Who Should Listen and Who Should Skip
Listen if you are interested in physician memoir that doesn’t resolve its complications into a satisfying arc of growth and redemption, and if you find the question of what medicine has done to the people who practice it as interesting as the question of what medicine can do for patients. Readers in any caregiving profession will find the formation narrative resonant.
Skip if you’re looking for a data-driven policy analysis of healthcare reform, or if Kheriaty’s political history is a barrier to your engagement with the ideas. The book’s intellectual content is worth the time for readers who can separate the argument from the author’s public controversies.
Frequently Asked Questions
How much does Kheriaty’s COVID mandate controversy appear in Making the Cut?
It’s present as biographical context, his firing from UC Irvine is part of the story, but the book’s primary focus is his formation and the longer history of medicine’s institutional problems rather than the pandemic specifically. Readers who want a detailed account of that controversy will need to look elsewhere; readers who can hold his public positions separately from the book’s argument will find it more accessible.
Is this primarily a memoir or primarily a philosophical critique of medicine?
Both simultaneously.
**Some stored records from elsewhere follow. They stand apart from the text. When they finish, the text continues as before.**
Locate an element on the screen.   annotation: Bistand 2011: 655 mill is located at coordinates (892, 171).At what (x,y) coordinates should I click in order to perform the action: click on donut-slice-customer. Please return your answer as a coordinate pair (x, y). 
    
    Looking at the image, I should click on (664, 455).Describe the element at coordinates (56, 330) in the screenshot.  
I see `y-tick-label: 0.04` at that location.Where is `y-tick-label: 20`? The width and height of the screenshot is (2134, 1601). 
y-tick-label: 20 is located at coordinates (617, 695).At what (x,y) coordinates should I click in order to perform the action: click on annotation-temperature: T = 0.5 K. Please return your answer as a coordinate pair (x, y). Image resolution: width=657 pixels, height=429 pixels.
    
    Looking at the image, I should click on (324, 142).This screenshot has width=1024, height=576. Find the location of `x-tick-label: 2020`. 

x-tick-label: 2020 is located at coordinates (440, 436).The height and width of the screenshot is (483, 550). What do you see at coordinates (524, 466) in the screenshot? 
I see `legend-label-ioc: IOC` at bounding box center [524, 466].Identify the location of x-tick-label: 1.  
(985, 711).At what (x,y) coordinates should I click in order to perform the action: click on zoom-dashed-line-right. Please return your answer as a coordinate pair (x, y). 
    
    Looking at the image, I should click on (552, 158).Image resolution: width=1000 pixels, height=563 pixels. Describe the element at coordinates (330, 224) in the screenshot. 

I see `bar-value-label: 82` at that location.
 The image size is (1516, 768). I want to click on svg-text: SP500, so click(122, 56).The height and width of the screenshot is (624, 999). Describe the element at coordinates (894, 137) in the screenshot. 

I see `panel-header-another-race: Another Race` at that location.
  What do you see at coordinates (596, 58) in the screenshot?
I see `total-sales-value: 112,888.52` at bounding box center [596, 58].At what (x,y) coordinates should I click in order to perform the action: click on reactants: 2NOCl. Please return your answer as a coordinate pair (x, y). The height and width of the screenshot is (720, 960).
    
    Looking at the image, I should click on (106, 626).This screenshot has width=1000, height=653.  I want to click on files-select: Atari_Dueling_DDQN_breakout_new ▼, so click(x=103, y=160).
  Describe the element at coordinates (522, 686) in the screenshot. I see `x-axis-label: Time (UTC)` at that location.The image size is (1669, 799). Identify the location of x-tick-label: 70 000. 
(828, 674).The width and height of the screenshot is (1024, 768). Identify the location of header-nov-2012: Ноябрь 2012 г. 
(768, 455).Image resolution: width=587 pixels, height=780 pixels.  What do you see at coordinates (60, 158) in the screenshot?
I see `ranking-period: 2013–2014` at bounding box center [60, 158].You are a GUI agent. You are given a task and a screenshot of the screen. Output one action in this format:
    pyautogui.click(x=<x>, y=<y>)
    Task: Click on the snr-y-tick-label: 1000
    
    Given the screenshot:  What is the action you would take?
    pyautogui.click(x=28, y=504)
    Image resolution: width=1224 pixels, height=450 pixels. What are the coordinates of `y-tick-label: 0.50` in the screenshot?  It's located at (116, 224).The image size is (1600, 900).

The memoir structure provides the evidence base for the critique; the critique gives the memoir its purpose beyond personal narrative. The two modes are genuinely integrated rather than one serving as packaging for the other.
Does the book offer a constructive path forward for medicine, or is it primarily diagnostic?
The surgical metaphor of the title, wounding in order to heal, frames the book’s intent as constructive. Kheriaty does offer a framework for what a medicine rooted in virtue ethics and genuine patient-physician relationship might look like, though the constructive sections are less developed than the diagnostic ones.
How does Bradley Heller handle the philosophical sections, particularly references to Aristotelian ethics?
Heller manages the philosophical vocabulary without stumbling on it or over-emphasizing it. The academic references are integrated smoothly into the narrative flow rather than treated as set pieces requiring special delivery. Listeners without philosophy backgrounds will find the concepts explained in context.